Une histoire aborigène
Dans le premier chapitre du Serpent à deux têtes, un ancien raconte au cours d’une veillée un combat entre nomades aborigènes. Après la bataille, le retour au village est interrompu par l’apparition d’un homme gris. Pour les habitants, il est la résurrection d’un ancien chef, M’rrangoureuk mais cet homme a tout oublié y compris le langage. Sa peau a été blanchie par le passage dans l’Outremonde. Les hommes du village font tout pour que M’rrangoureuk retrouve sa santé mentale : on lui prépare son repas favori, les hommes lui organisent une grande cérémonie, ils lui construisent une hutte à l’écart du village.
Le serpent à deux têtes nous fait pénétrer sans angélisme dans une culture méconnue. On voit la violence de la guerre puis la tendresse du clan et leur vie : la construction des huttes, la nourriture faite de larves et d’opossums, la domination patriarcale et des anciens, le sexe plus libre et sans tabou. On flirte souvent avec le mythe du bon sauvage et une vision naturaliste des peuples premiers. Le serpent à deux têtes a également un aspect ethnographique. Revenu de l’Outremonde, M’rrangoureuk est d’abord maintenu en marge du village puis, par la transgression, il revient au centre et s’ouvre à son clan. Il reste du côté du féminin lors des combats car un revenant ne peut combattre.
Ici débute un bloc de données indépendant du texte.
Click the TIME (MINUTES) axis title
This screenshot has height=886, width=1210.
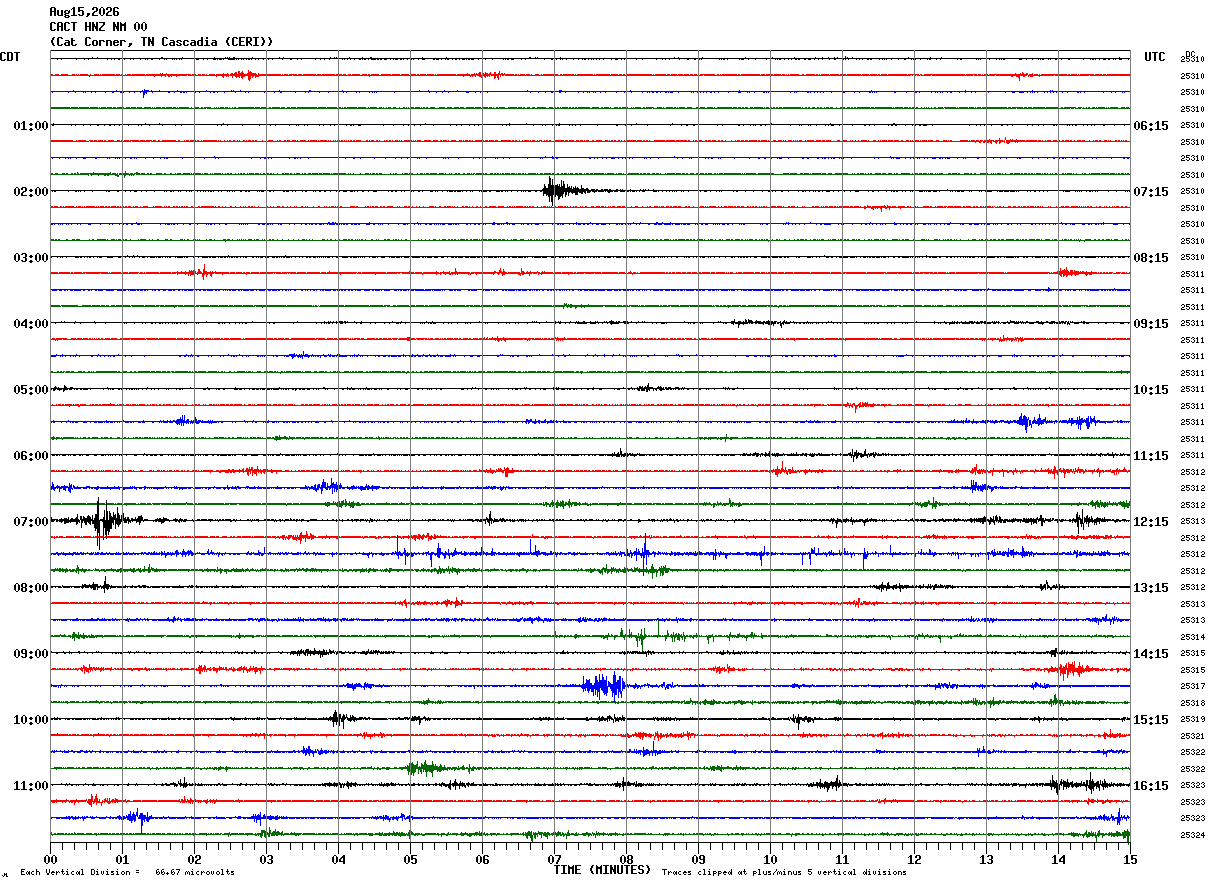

Ayant vu l’inconnu dans l’outremode, c’est M’rrangoureuk qui va négocier avec les Blancs. En effet, les Blancs arrivent en Australie. Cette colonisation est vue du côté des Aborigènes qui subissent un choc culturel. Ils ne comprennent pas ces Blancs. Cette incompréhension se mue en colère car ces Blancs sont arrogants.
Un récit Anglais
Le deuxième chapitre désarçonne le lecteur. Il s’agit des mémoires d’un Anglais inspirées d’événements réels. William Buckley a été exilé en Nouvelles-Galles du Sud à cause d’un simple vol. Ne supportant pas cet esclavage pénitentiaire, il prend la fuite avec deux codétenus. Mais ils ne connaissent rien à ce pays et devront expérimenter pour trouver de la nourriture et de l’eau potable.
Contrairement aux autres fuyards, William ira jusqu’au bout préférant un mort probable au retour au bagne. Il tente de survivre tout en fuyant les barbares forcément anthropophage. Ce sont eux qui le trouvent mais, loin de le cuisiner, ils lui apportent du feu et lui montrent ce qu’on peut manger. Il pense parcourir de longue distance mais tourne en rond autour du bagne. Il perd progressivement les traces de sa civilisation d’origine comme le Robinson de Michel Tournier. Il faudra attendre la fin de cette partie pour comprendre le couloir secret reliant ces deux peuples puis le chapitre suivant inverse le point de vue.
Édité dans la collection Noctambule chez Soleil, Le serpent à deux têtes est l’œuvre d’une seule personne Gani Jakupi,à la fois scénariste, dessinateur et coloriste. Son dessin est proche d’un crayonné évoquant l’art pariétal ou Hugo Pratt mais il peut aussi paraître brouillon. Gani Jakupi limite les couleurs avec un marron omniprésent. Les Aborigènes font partie du paysage, ils sont dans le terre plutôt qu’au-dessus. Au contraire, les couleurs sont plus réalistes dans le chapitre sur Buckley.
Le serpent à deux têtes est une œuvre déroutante au premier abord mais rapidement hypnotique. Gani Jakupiplonge le lecteur dans la complexité de la période. Difficile de cacher le twist au milieu du livre mais cette construction maline est une ode à la tolérance et une critique du racisme. Les sauvages ne sont pas ceux que l’on croit et la civilisation n’est pas forcément la plus tolérante.